A new report, Partnerships in Procurement, released today by the Mining Shared Value venture of Engineers Without Borders Canada (EWB) in partnership with the Canadian Council for Aboriginal Business (CCAB), shows Canadian mining companies are starting to increase efforts to purchase more goods and services from Aboriginal communities.
The convergence of more public attention being paid to corporate behaviour in Canada’s extractive industries can play a heightened roll in economic reconciliation with Indigenous people in Canada. This will address the need for government and business strategies to align, building prosperous partnerships for all Canadians. This study documents the current challenges the mining sector is facing as they aim to improve engagement and offers several recommendations for government, industry and Aboriginal community stakeholders to improve coordination, communication, and partnerships.
“Partnering with Aboriginal suppliers makes sense for many reasons in the mining industry, including capacity development, business network creation, and local employment creation,” says Anthea Darychuk, Project Manager at EWB’s Mining Shared Value initiative. “We’ve seen that Aboriginal suppliers and their employees want to work in their territory, provide services quickly with first-hand knowledge of the local area, and keep the profits from their work in the community.”

> [SOURCE DATA]:

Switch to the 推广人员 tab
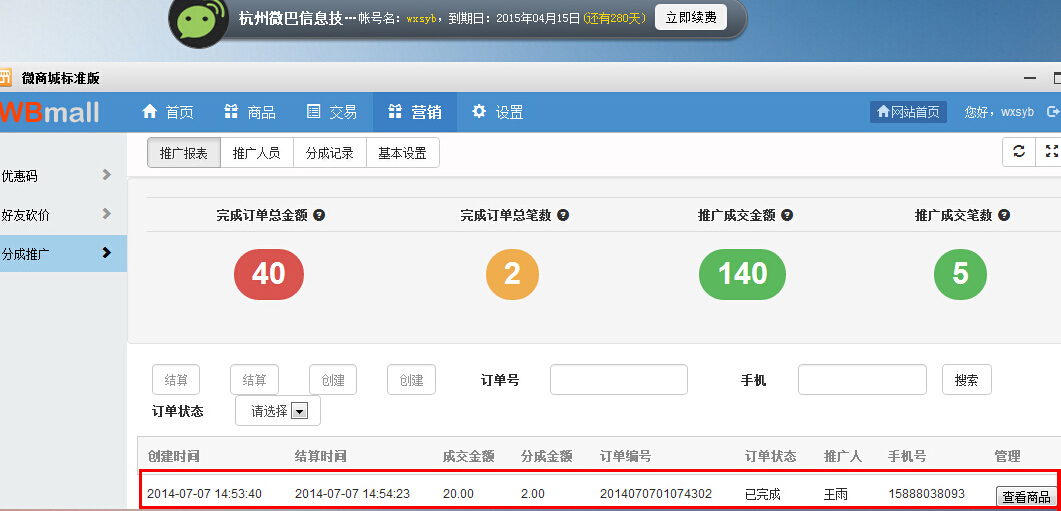1061x511 pixels. tap(256, 153)
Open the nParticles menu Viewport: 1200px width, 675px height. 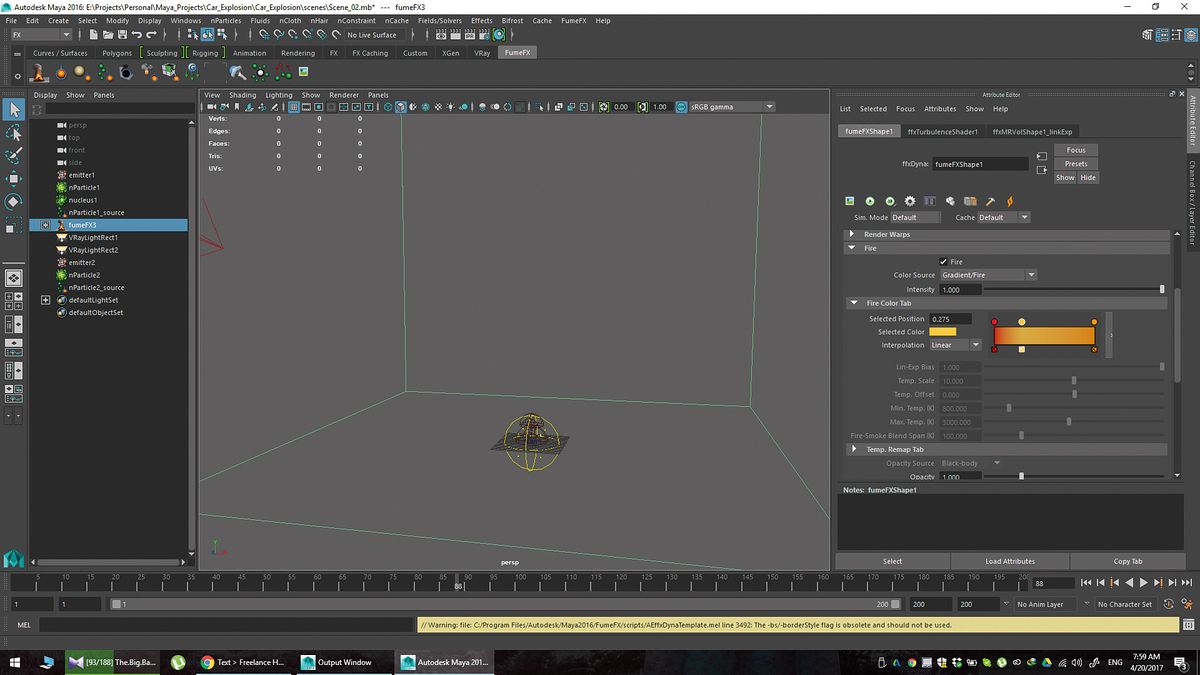pos(227,20)
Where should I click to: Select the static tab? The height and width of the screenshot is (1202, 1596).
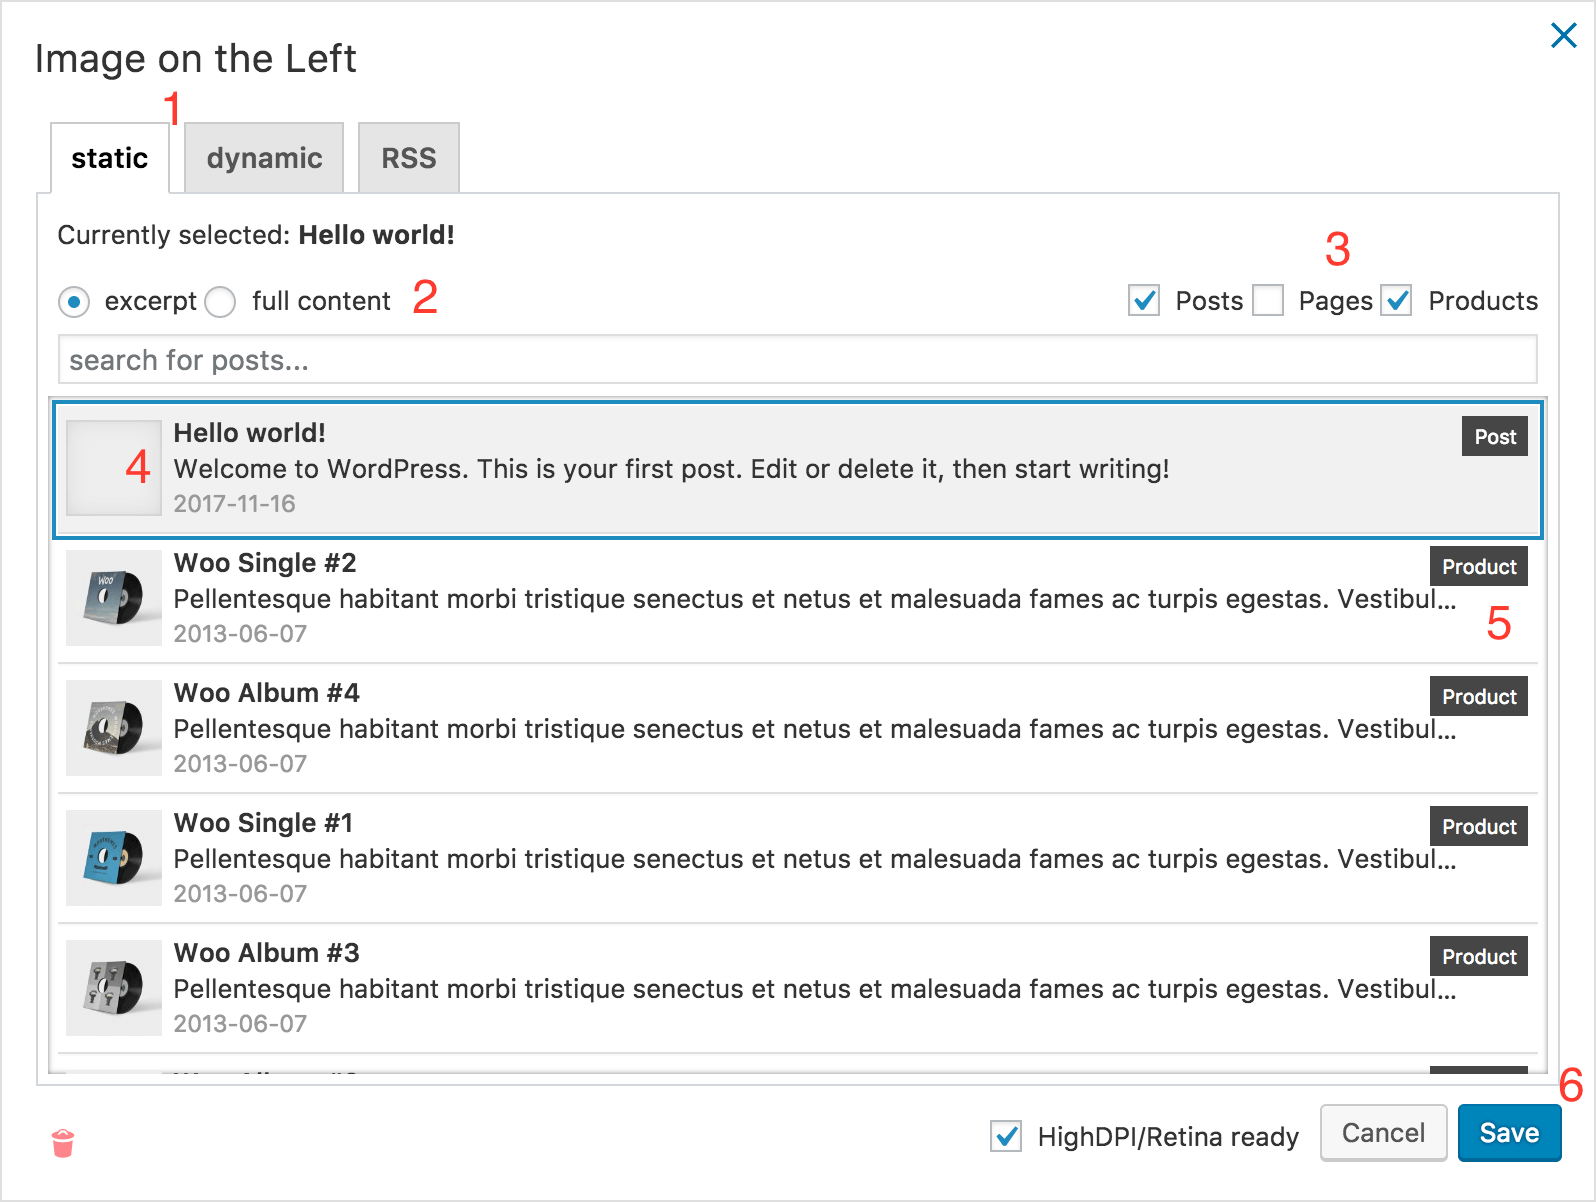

> [DIRECTION 1]: Please transcribe the press release from "A new report, Partnerships" to "from Aboriginal communities.".
> [DIRECTION 2]: Summarize the press release in two sentences.
> [DIRECTION 3]: What position does Anthea Darychuk hold, according to the press release?

> [CORRECT OUTPUT 1]:
A new report, Partnerships in Procurement, released today by the Mining Shared Value venture of Engineers Without Borders Canada (EWB) in partnership with the Canadian Council for Aboriginal Business (CCAB), shows Canadian mining companies are starting to increase efforts to purchase more goods and services from Aboriginal communities.

> [CORRECT OUTPUT 2]: A new report, Partnerships in Procurement, released by the Mining Shared Value venture of Engineers Without Borders Canada with the Canadian Council for Aboriginal Business, shows that Canadian mining companies are starting to increase efforts to buy goods and services from Aboriginal communities. The study documents the current challenges the mining sector faces as it aims to improve engagement, and it offers recommendations for government, industry and Aboriginal community stakeholders to improve coordination, communication and partnerships.

> [CORRECT OUTPUT 3]: She is Project Manager at EWB's Mining Shared Value initiative.